Sucht man den Grund aller psychischen Erkrankungen, dürften unerkannte Ängste die wesentliche Rolle spielen. Nehmen wir eine Medizin hinzu, die alles tut, dass Patienten nichts merken, damit sie funktionieren, bedeutet effektive Selbsthilfe umzukehren, Risiken einzugehen, künftig mutiger zu sein, der Angst ins Gesicht sehen. Dazu müsste ein Betroffener wissen, wie man das überhaupt macht? Viele Menschen entwickeln ja Strategien, um zu erreichen, was auch der Arzt mithilfe seiner Pillen schafft, nämlich nichts zu merken. Das geht eine Zeit lang gut. Dauerhafte Besserung finden wir nur in der verbesserten Bewusstheit, also das genaue Gegenteil mentaler Dämpfung, wenn uns daran gelegen ist, eigene Ängste rechtzeitig zu spüren.

Pauschal lässt sich sagen, ist jedenfalls meine Erfahrung, weniger auf die anderen fixiert, lebt es sich gesünder.
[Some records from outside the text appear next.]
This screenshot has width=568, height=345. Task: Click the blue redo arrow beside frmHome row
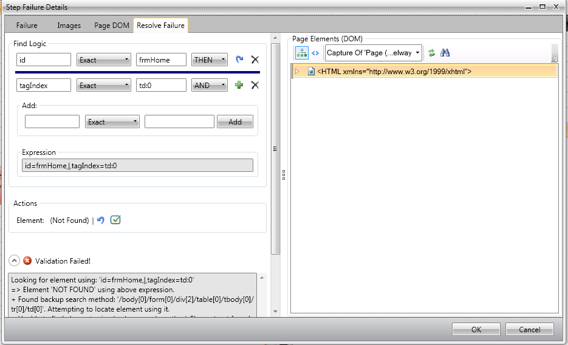pyautogui.click(x=239, y=60)
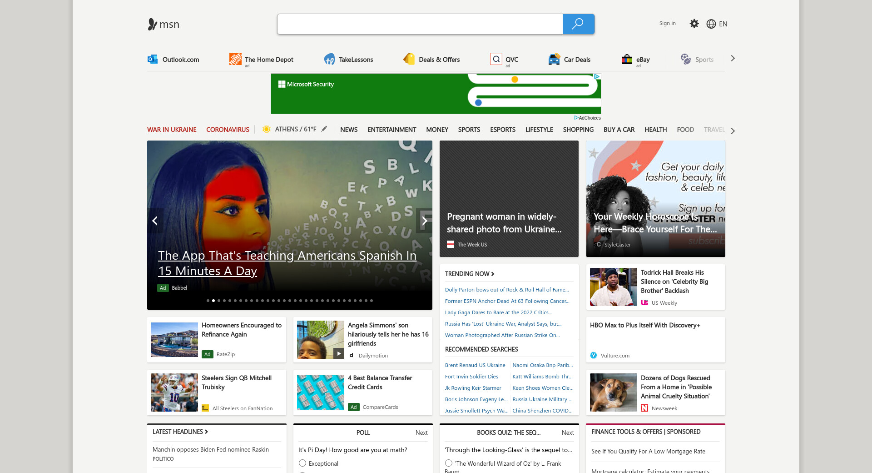Open the ENTERTAINMENT category tab
The image size is (872, 473).
pos(391,130)
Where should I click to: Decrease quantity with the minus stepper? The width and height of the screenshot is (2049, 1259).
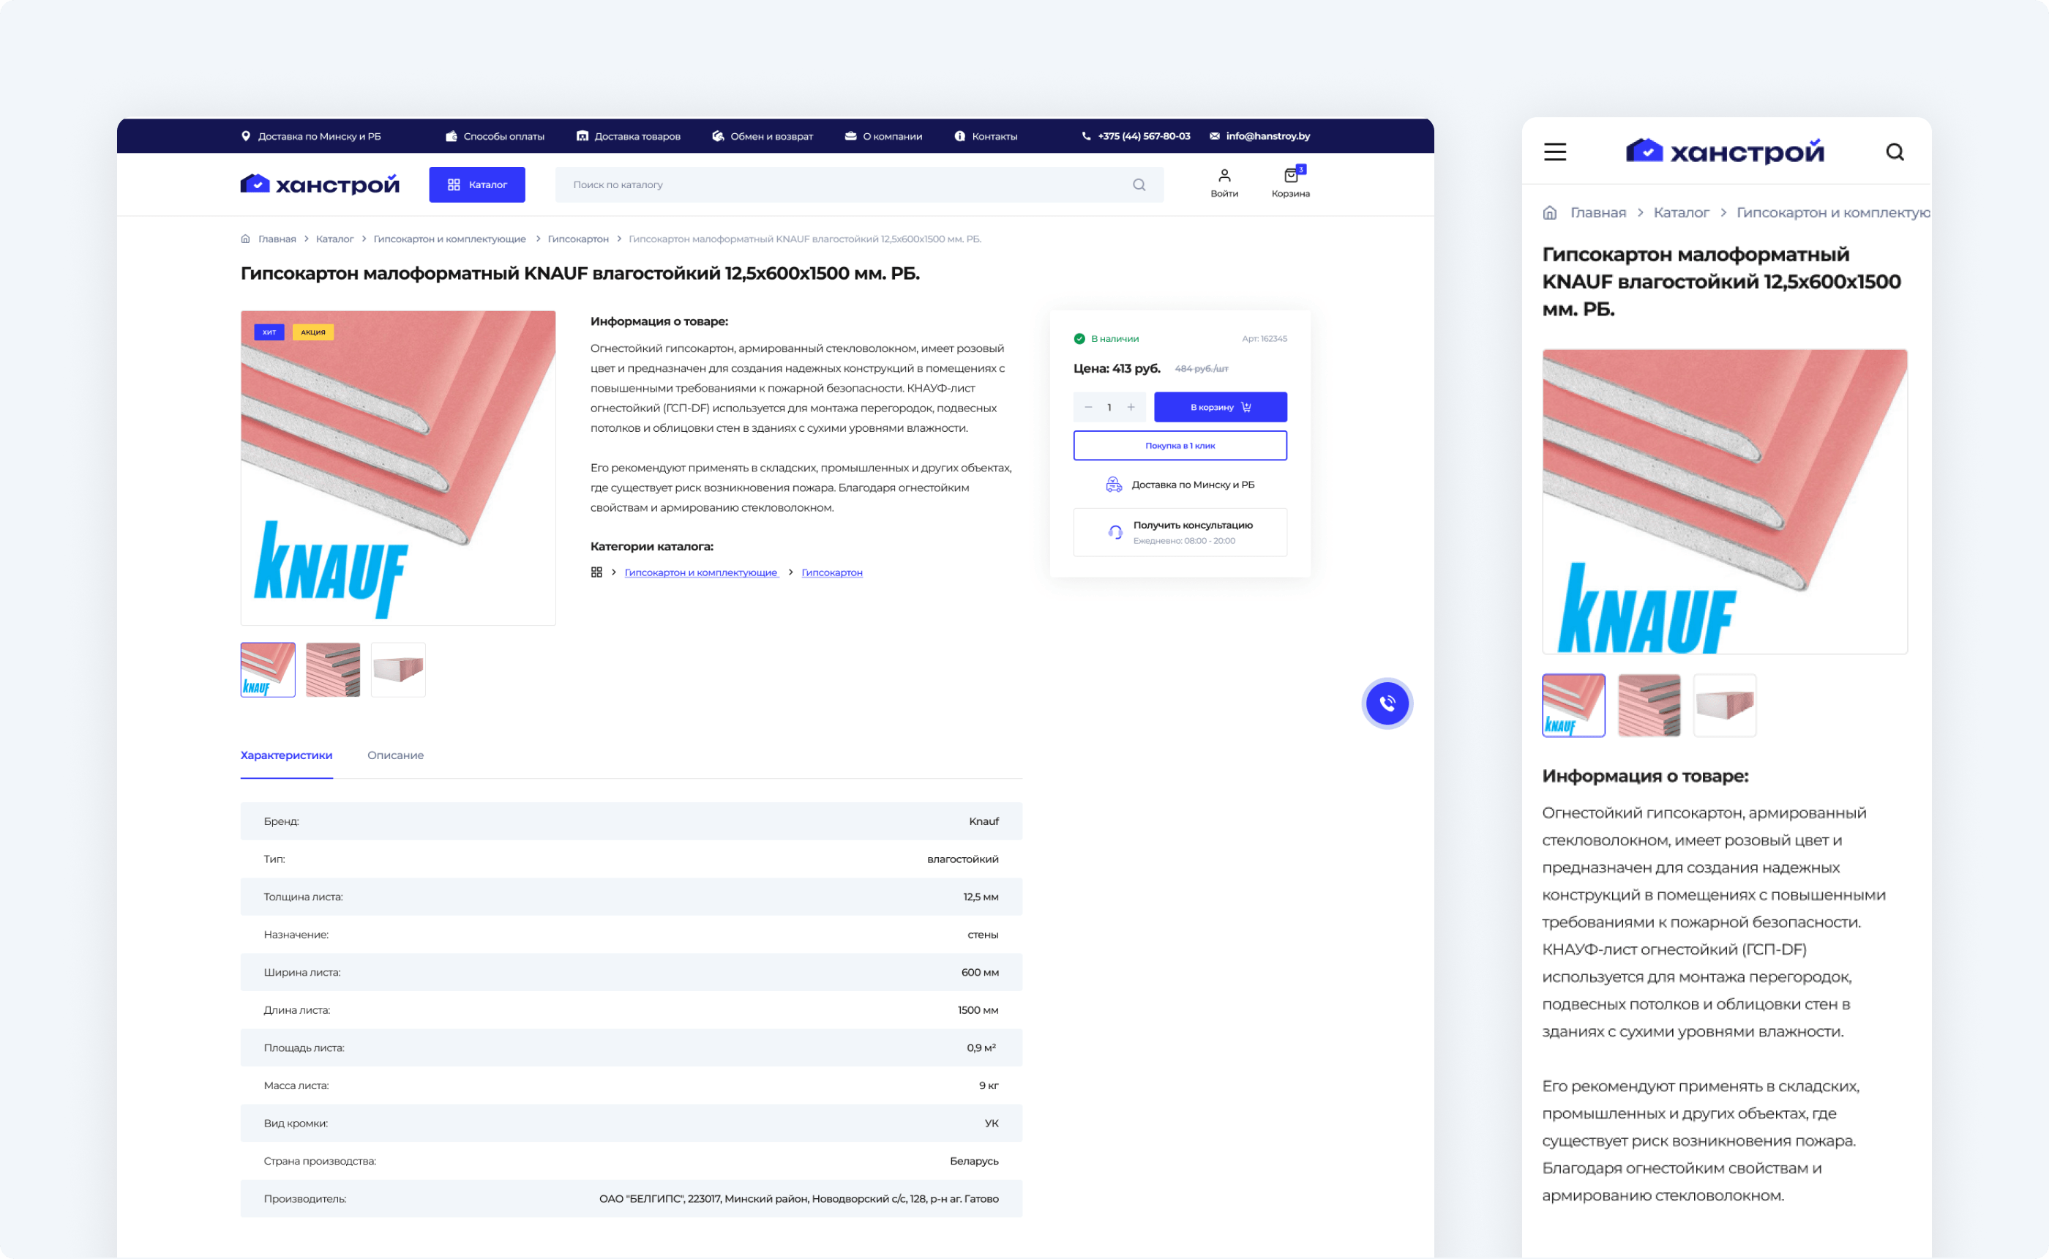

Von der Umgebung weg gehen, sich auf die eigenen Themen einzulassen, gelingt nur, wenn man hinbekommt, ein wenig gelassener dranzugehen ans Leben. Gelassenheit geht aber nicht ohne die körperlichen Komponenten, Entspannung der Muskulatur. Damit gibt es auf die allgemeine Frage nach dem Grund psychischer Erkrankungen eine grundsätzliche Antwort. Ein Mensch, der sich, sein System pfleglich behandelt, rechtzeitig Pause macht, nach einem Schock in absehbarer Zeit ins gelassene Funktionieren zurückfindet, dürfte es besser haben. Das hieße „Bewusstheit können“, zulassen können, vermeidet psychische Aussetzer. Bewusstheit kann auch Selbstbewusstsein genannt werden. Wer sich selbst merkt, ist viel mehr als Psyche. Ein ganzer Mensch, der sich auch als ein solcher begreift, lebt gesünder.